I haven't heard any reviews on this one. Anyone think its worth a hoot?


----------



## ramblinmaxx (Nov 17, 2004)

I like it.

Marty


----------



## Charles C. (Nov 5, 2004)

I liked it alot and picked up quite a few things. There's much to be gained by watching Danny and Judy train dogs for 6 hrs.


----------



## jburn34 (May 12, 2006)

I thought it was great.


----------



## Howard N (Jan 3, 2003)

What I've been able to see of it has been fine. BUT... the damn thing doesn't work very well. It stops when it wants to and won't play from beginning to end. To see parts of it I have to navigate past bad parts of the disk and back up to see what it won't play through. You miss parts and it's extremely annoying.

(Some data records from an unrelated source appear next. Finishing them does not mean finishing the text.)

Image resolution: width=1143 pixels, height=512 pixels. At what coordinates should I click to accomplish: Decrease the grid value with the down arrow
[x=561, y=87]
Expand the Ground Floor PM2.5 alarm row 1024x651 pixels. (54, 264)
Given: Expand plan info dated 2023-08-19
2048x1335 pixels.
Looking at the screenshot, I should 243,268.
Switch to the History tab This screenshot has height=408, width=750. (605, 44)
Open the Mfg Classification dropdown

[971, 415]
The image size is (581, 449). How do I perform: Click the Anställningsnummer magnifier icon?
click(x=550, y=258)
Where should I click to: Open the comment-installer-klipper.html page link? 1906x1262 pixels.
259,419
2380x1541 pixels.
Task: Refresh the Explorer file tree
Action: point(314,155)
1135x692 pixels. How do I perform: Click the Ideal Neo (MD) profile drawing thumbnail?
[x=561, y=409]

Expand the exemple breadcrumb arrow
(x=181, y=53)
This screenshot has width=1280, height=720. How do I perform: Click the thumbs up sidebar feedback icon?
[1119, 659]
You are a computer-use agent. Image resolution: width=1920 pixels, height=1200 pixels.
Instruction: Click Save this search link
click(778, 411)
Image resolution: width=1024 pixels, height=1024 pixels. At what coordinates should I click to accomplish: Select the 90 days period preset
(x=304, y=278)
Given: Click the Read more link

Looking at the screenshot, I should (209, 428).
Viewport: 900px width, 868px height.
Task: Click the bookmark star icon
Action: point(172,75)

Watch Judy and the dog when she's teaching it to sit on a whistle going to a pile. She's very fast to read a dog and make a correction at the first sign of the slightest refusal. I'd love to watch it again and again but this is part of the DVD that doesn't navigate. I think I have less of a standard than Judy or I don't read dogs as fast as she does or both!

I've had this DVD since they first came out and I've yet to watch it all. It's to it's frustrating to have to watch it by rewinding from the back. I'd have sent the tape back but I'd had it over a month before I took the wrapping off and watched it. Very frustrating DVD.


----------



## FOM (Jan 17, 2003)

I would call them and see if they can get you a new one, even though you opened it.....it is defective.....they should replace it.

FOM


----------



## Jeff Huntington (Feb 11, 2007)

I thought it was interesting that several dogs were over the age of 12 mo even in the FF section. Appears that they FF at a later age then the normal 6-8months old.


----------



## DL (Jan 13, 2003)

My impression was that they were being used for demonstration purposes. At one point if I remember correctly a field champion was being used. I think that was with swimby. I'm not complaining because I liked the video. I figure you can't always wait for the perfect set of circumstances to get something done in a given amount of time. Sorta of a time management thing.


----------



## Matrix (Dec 31, 2007)

In the October/November issue of Hunting Retriever magazine Vickie Lamb mentioned the two videos from Farmer & Aycock.
She certainly felt they would make good additions for anyone involved in the sport.
I have just ordered them and feel they will make a good addition to the Lardy and Graham videos I currently use.


----------